MOTOR Plus-online.com - Banyak indikasi pemalsuan oli menggunakan botol oli Pertamina bekas.
Botol oli Pertamina dipilih karena dianggap lebih cepat laku alias gampang dijual.
Hal itu diakui Brahma Putra Mahayana, Technical Specialist Pertamina Lubricants.
"Kasus pemalsuan itu modusnya macam-macam, kalau zaman dulu isinya itu bisa diisi oli apa pun," ungkap Brahma saat ditemui MOTOR Plus-online di Lubricants Technology Center, Plumpang, Kelapa Gading, Jakarta Utara, Selasa (28/3/2023).
"Kalau sekarang rata-rata relatif enggak kelihatan, tapi modelnya mereka (oknum pemalsu) beli oli yang murah atau yang dijual susah lalu dikemas ke kemasan yang jualnya gampang," sambungnya.
"Di pasaran produk oli enggak cuma kita, semua orang bisa bikin produk oli, kadang kala ada yang cuci gudang dan itu dikemas ke botol oli kita (Pertamina)," lanjutnya.
"Kalau zaman dulu oli palsu pasti bikin kendaraan rusak, tapi kalau sekarang belum tentu karena pemalsuan bisa jadi pakai oli asli tapi yang harganya lebih murah atau di bawah spesifikasi," jelas Brahma.
"Tidak secara langsung merusak mesin karena oli di bawah spesifikasi, efeknya misal seharusnya bisa dipakai 1.000 km tapi baru beberapa kilometer penguapannya banyak dan oli jadi kental," tambahnya.
Untuk mengecek indikasi pemalsuan oli, kata Brahma, harus cek nomor batch yang ada di tutup dan leher botol.
"Bisa jadi pakai botol bekas, makanya salah satu cirinya botol dan lehernya punya nomor batch enggak sejajar," sambungnya.
"Misalnya nomor batch di leher botol oli bekas masih ada kemudian nomor batch tutup botol baru diukir sendiri," lanjutnya.
Brahma menjelaskan, nomor batch yang benar harus sejajar, tegak lurus, dan fontnya sama.
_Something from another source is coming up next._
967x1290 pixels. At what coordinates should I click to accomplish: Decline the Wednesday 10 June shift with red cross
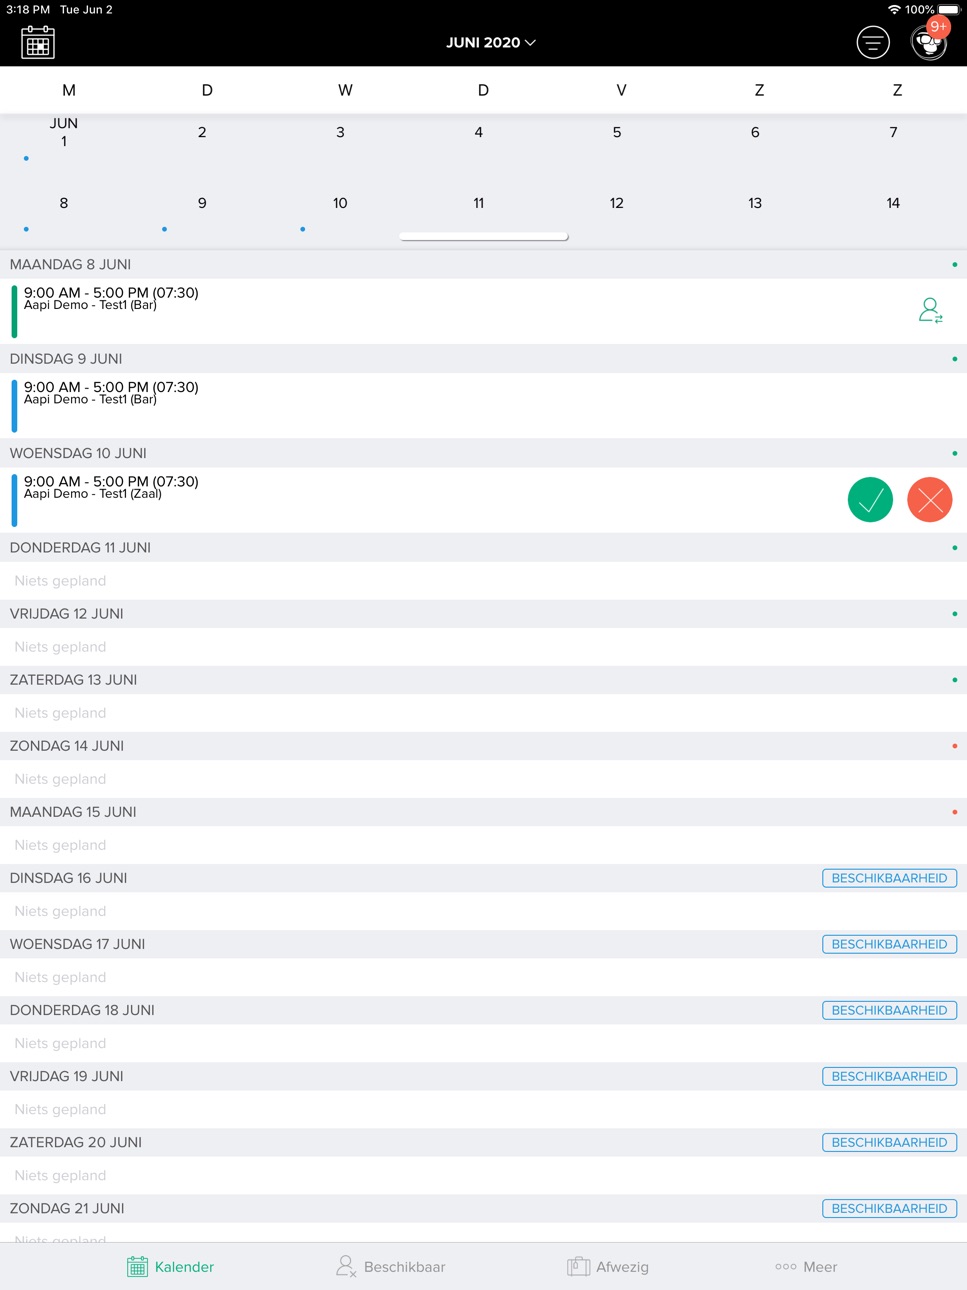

"Harus lurus karena kita mencetaknya pakai laser, bukan distempel, (botol oli) jalan di konveyor jadi saat dicetak harus rata dan sejajar," tambah lagi Brahma.
Untuk mengurangi pemalsuan oli, Brahma mengimbau agar bikers merusak botol oli Pertamina bekas.
Setelah dirusak, limbah botol oli bekas harus diolah pihak yang mengantongi izin.
"Pelumas maupun kemasan bekas itu termasuk kategori limbah B3, penanganan yang benar adalah dikelola pihak ketiga yang memiliki izin penanganan limbah B3," lanjut Brahma.
"Siapa yang harusnya menangani itu ya partai terakhir yang mengurus limbah ini," tambahnya.
"Misal saya punya bengkel dan botol oli jadi limbah, maka ada dua opsi, botol dibawa pulang customer atau dikelola bengkel," sambungnya.
Jika botol dibawa pulang customer, maka pengolahan limbah botol oli bekas jadi tanggung jawab customer.
"Makanya kalau servis sisa botol dikasih ke customer, meminimalkan tanggung jawab limbah dari bengkel itu sendiri," ungkap Brahma.
Sementara kalau tidak diserahkan ke customer, maka bengkel punya kewajiban untuk menangani limbah tersebut.
"yang paling tepat dan paling resmi adalah mengontak pihak yang punya izin untuk mengurus limbah itu," lanjutnya.
"Kalau berdasarkan aturan, pengelolaan limbah harus berdasarkan aturan yang berlaku, dalam hal ini harus melalui pihak-pihak yang memiliki izin untuk mengelola limbah," pungkasnya.